Potential trends in foodborne infections must be monitored after a decline during the COVID-19 pandemic, said Robin May, chief scientific advisor, Food Standards Agency (FSA). 

May said that data from the past 12 months shows a substantial drop in foodborne disease rates for four major pathogens but this is likely because of fewer patients going to general practioners’ offices and reduced diagnostic testing during the coronavirus pandemic.

May said understanding the true level of foodborne disease in 2020 and early 2021 will require detailed analysis, and the FSA has already started working on it.

The FSA is doing surveys on infectious intestinal disease during COVID-19 covering self-reported infection rates, access to medical care, likely sources of infection and related behaviors, as well as analyzing hospital admissions for severe illness where underreporting should be less of an issue.

May recommended that the FSA collect data from local authorities, healthcare services, and others to identify potential trends in incidence as the UK recovers from the pandemic.

During 2020, there were 49,222 laboratory confirmed cases of Campylobacter infection, 4,442 for Salmonella, 566 for Escherichia coli O157, and 136 Listeria monocytogenes infections.

A number of other studies in different countries have suggested a decline in foodborne infections because of COVID-19 measures, but all have warned about the impact of how the data is interpreted.

While presenting an annual update to the FSA board, May also revealed the agency submitted a bid to the Treasury, a government department which controls public spending, at the start of the year to create an infrastructure for genomic surveillance of foodborne pathogens.

If funded, the project will enable FSA, Food Standards Scotland, Defra, the Department of Health and Social Care, and UK Research and Innovation to use whole-genome sequencing technology to map wildtype and antimicrobial-resistant foodborne pathogens from farm to fork.

Such work could help link cases of foodborne disease to potential sources and help with understanding pathogen transmission chains within the food system. May added he was hopeful there would be an update on development of the project in the near future.

▸ Activity 1
Rewrite the paragraph of the article on foodborne infections that begins "The FSA is doing surveys" as a short bulleted list, keeping its main facts.
▸ Activity 2
In the article on foodborne infections, how many laboratory confirmed cases of Salmonella were there during 2020?

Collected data
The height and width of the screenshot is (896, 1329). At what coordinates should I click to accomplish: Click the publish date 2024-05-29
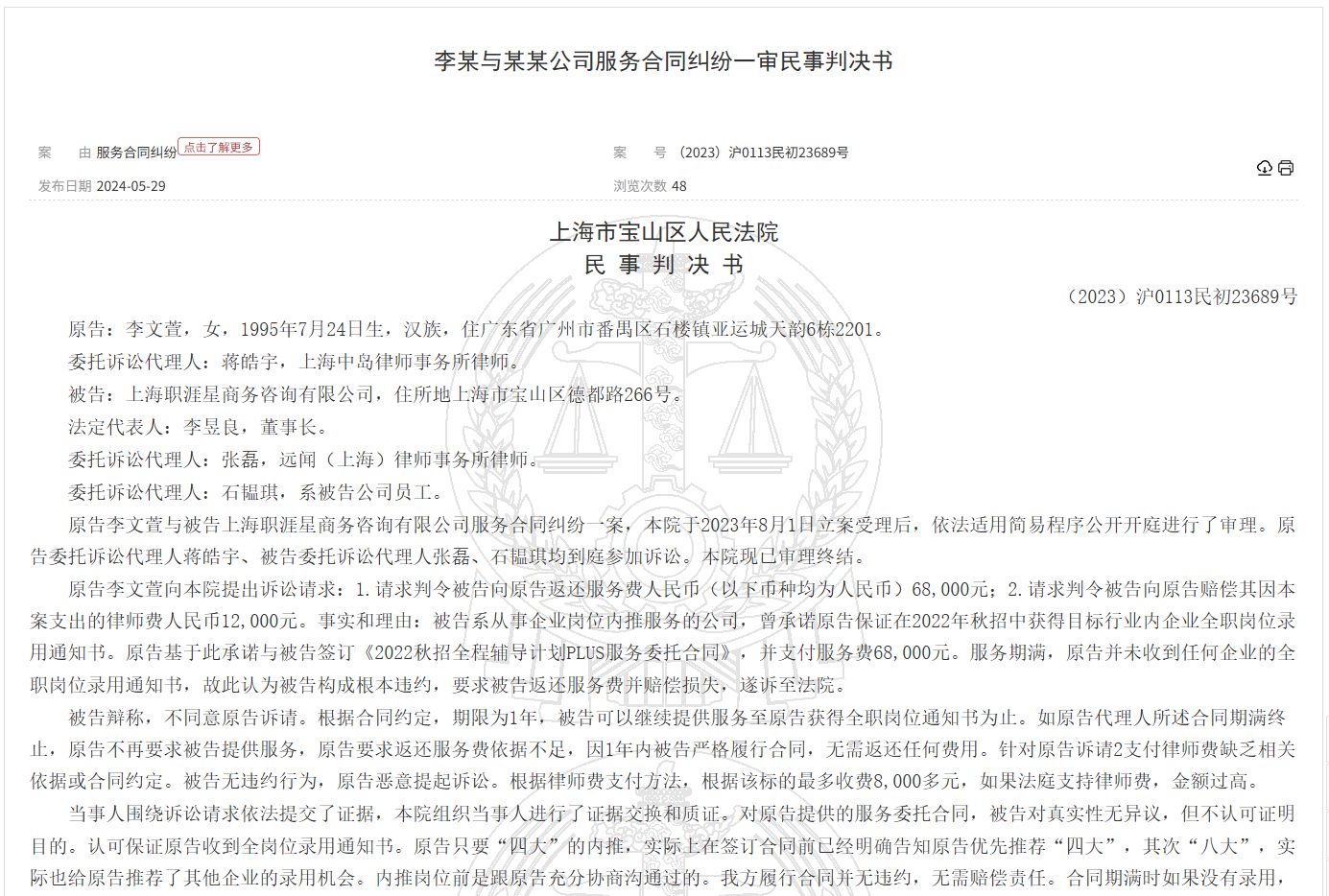click(131, 186)
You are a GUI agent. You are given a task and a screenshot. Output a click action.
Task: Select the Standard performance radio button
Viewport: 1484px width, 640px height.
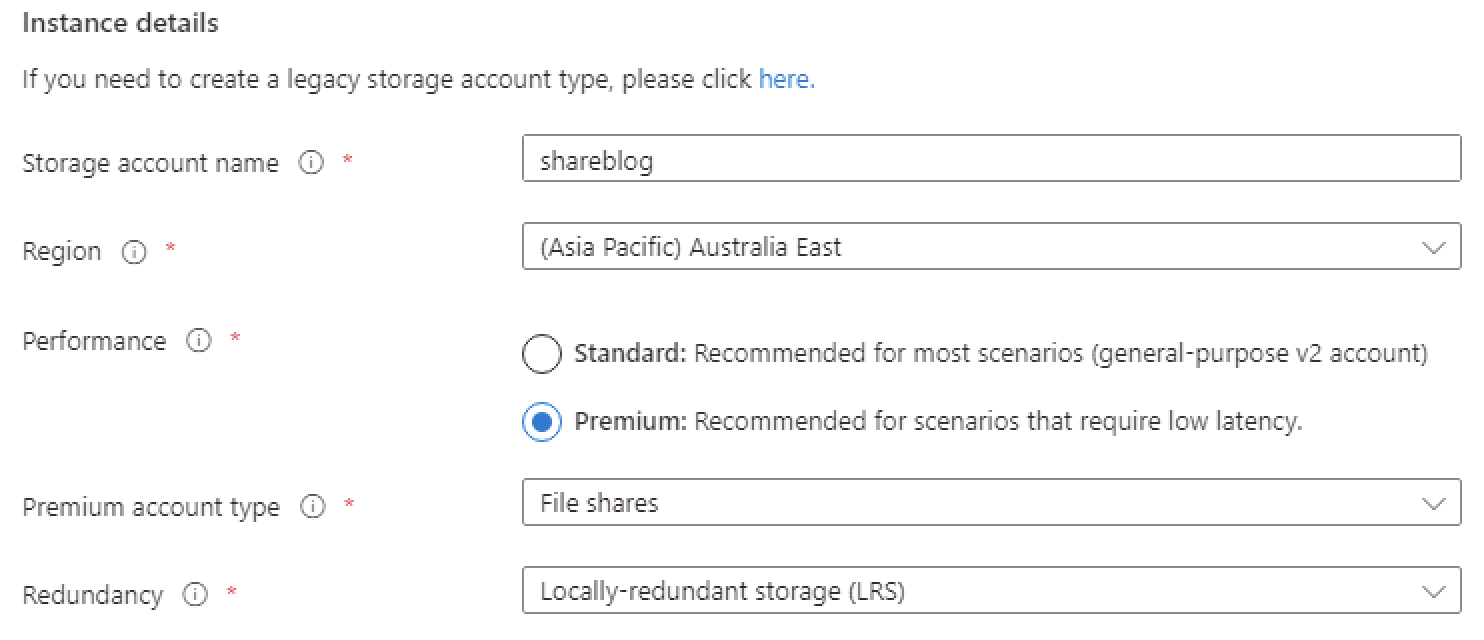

▸ Written solution 1
The FSA is studying infectious intestinal disease during COVID-19 through:
- surveys covering self-reported infection rates, access to medical care, likely sources of infection, and related behaviors
- analysis of hospital admissions for severe illness, where underreporting should be less of an issue

▸ Written solution 2
4,442